Une autre partie de ce premier lieu consiste dans l’homonymie, comme de dire que la souris est un animal fort important, du moins par suite de ce que son nom[2] rappelle le plus auguste des sacrifices ; en effet, les mystères sont bien les plus augustes sacrifices.
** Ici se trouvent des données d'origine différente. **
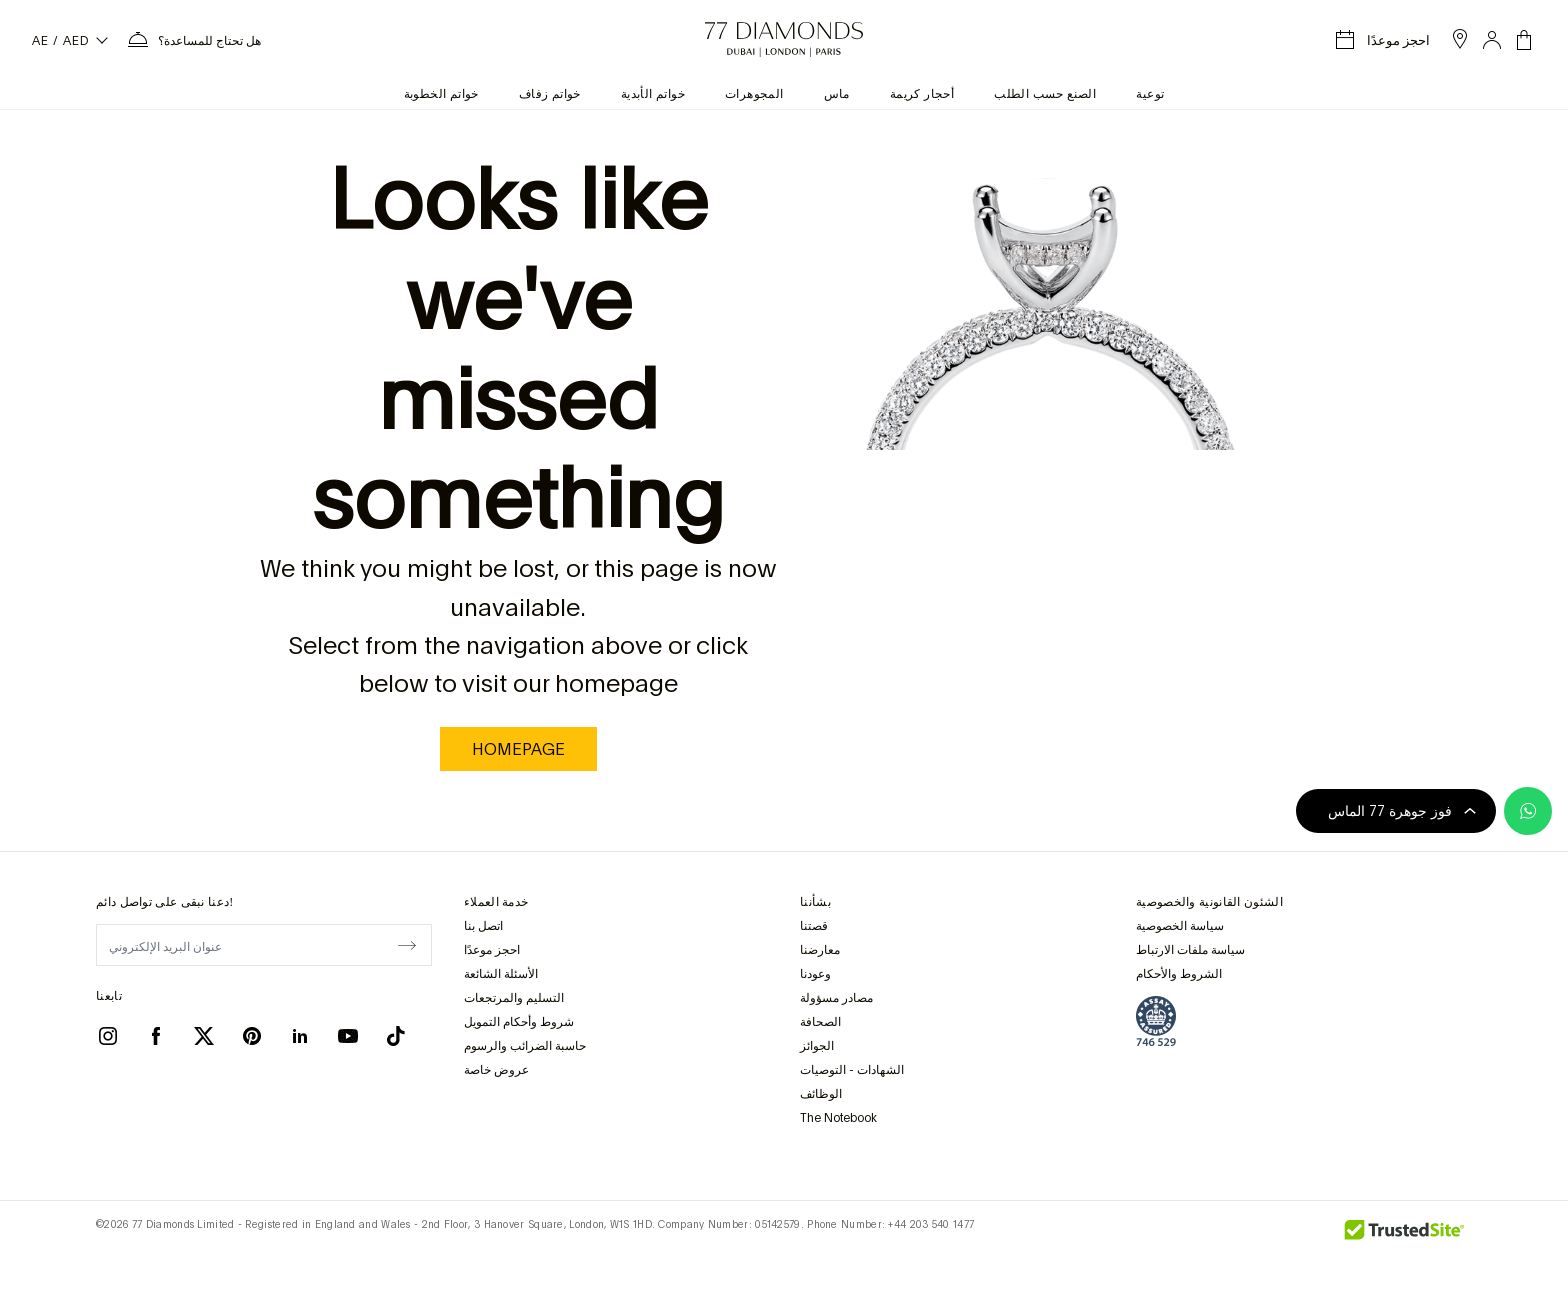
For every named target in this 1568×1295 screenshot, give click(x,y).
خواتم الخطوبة (441, 94)
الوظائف (821, 1094)
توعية (1150, 94)
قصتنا (814, 926)
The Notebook (838, 1118)
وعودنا (815, 974)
Citons encore le cas où, voulant faire l’éloge de tel chien, on le met en parallèle avec le Chien qui est au ciel ou avec le dieu Pan, parce que Pindare a dit :

O divinité bienheureuse que les Olympiens nomment le chien à la nature multiple [3] de la Grande Déesse[4] ;

ou encore, de ce que l’on dit qu’il est honteux de

  1. Majeures
  2. Μῦς, rapproché de μυστήριον. Exemple tiré de l’Éloge de la Souris, par Polycrate. Cp. ci-dessous.
  3. Παντοδαπόν. Cp. παντοφμής (Hymnes orph., XI, 10).
  4. Vers appartenant à un chant perdu. (Cp. Pyth., III, 78 et les scolies). Sur le sens possible et même probable de παντοδαπός qui signifie surtout « de toute provenance » voir le Commentaire de Stephanos, p. 975, rapporté par Spengel, t. II, p. 333.